On 29 March 2002, during the afternoon, Ayat al-Akhras, an 17-year-old Palestinian girl, approached the Shufersal supermarket of Kiryat Yovel. The supermarket at the time was full of customers shopping for the weekend.

Haim Smadar, the 55-year-old security guard who guarded the entrance to the supermarket and spoke Arabic, became suspicious after two Arab women who usually sold vegetables outside the shop entrance had been warned by Akhras to leave. Akhras detonated the explosives at the entrance to the store while struggling with Smadar, killing him and Rachel Levy, a 17-year-old Israeli girl. In addition, about 30 people were injured in the attack. Smadar managed to forcefully keep her away from the crowd, thus preventing a larger loss of life had the attack taken place inside the store.

After the attack, it was discovered that the suicide bomber was also carrying an unexploded mortar bomb.

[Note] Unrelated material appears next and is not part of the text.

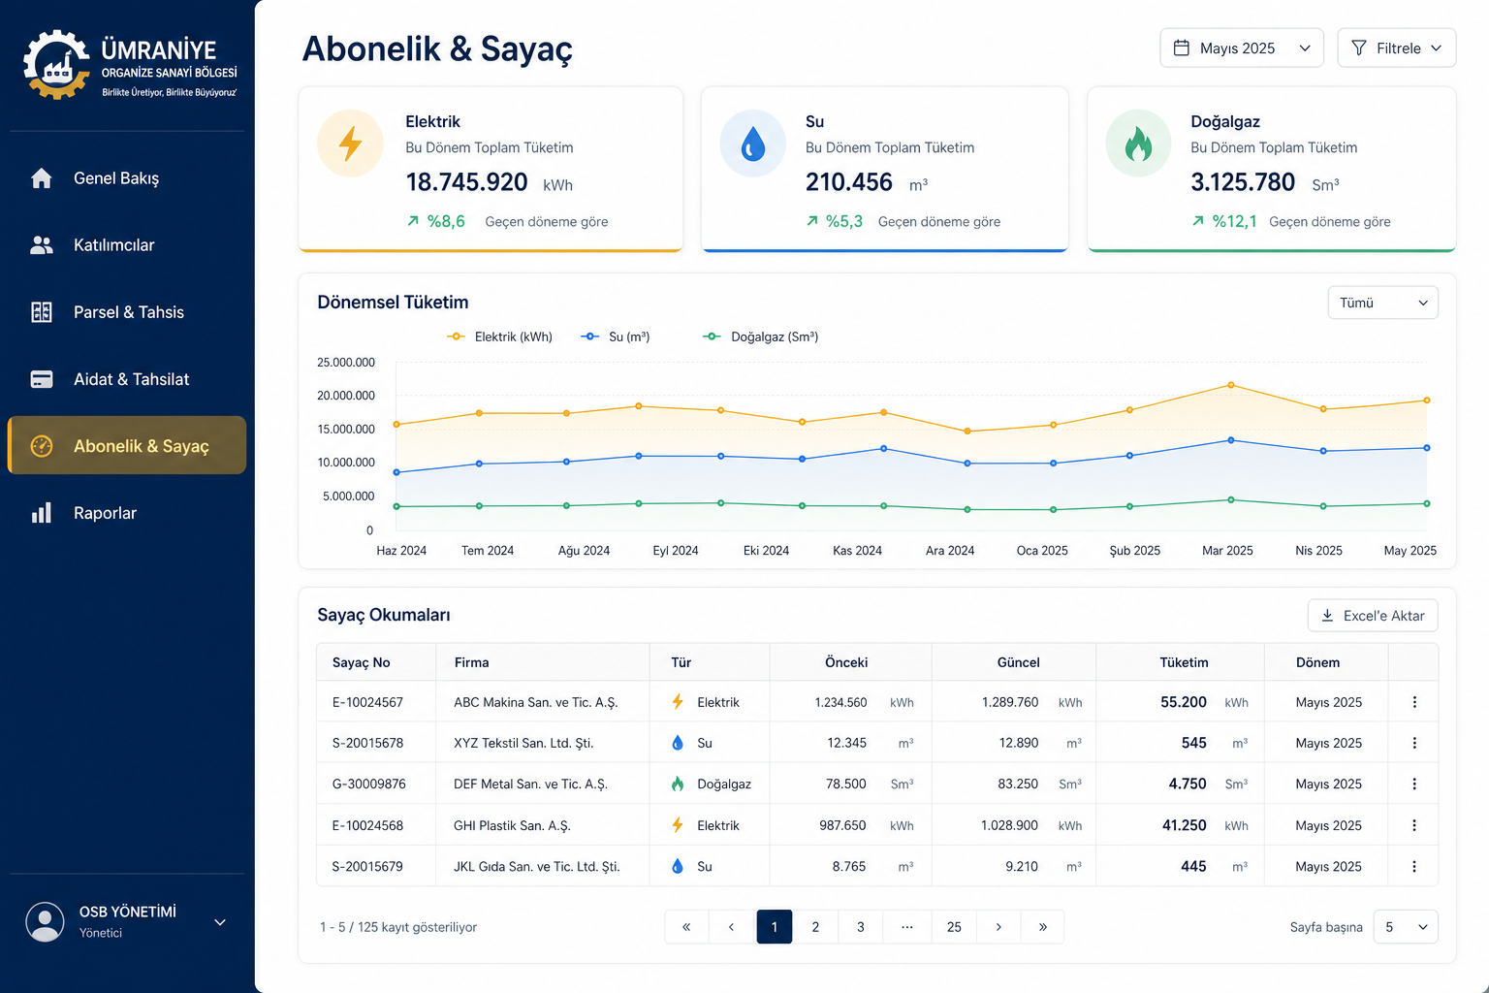
Task: Toggle Su (m³) series in legend
Action: click(x=616, y=336)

When news of the bombing reached Dheisheh, some of the residents celebrated, handing out candies and firing guns in the air.

== The perpetrator ==
Hamas claimed responsibility for the attack and identified the suicide bomber as 17-year-old Ayat al-Akhras from the Deheishe Refugee Camp near Bethlehem.

==Official reactions==
US president George W. Bush condemned the attack, stating: "When an 18-year-old Palestinian girl is induced to blow herself up, and in the process kills a 17-year-old Israeli girl, the future itself is dying, the future of the Palestinian people and the future of the Israeli people." He also called on Yasser Arafat to convey a clear message to terrorists that blowing themselves up did not help the cause of the Palestinians.

==Aftermath==
After the bombing, Ayat became an icon in Bethlehem and was hailed as a martyr and role model at Al Quds University. She was praised by American university professor Julio Pino.

Then Saudi Ambassador to the UK, Dr Ghazi Abdul Rahman Al Gosaibi, a leading politician in Saudi Arabia, wrote a poem in praise of al-Akhras in 2002.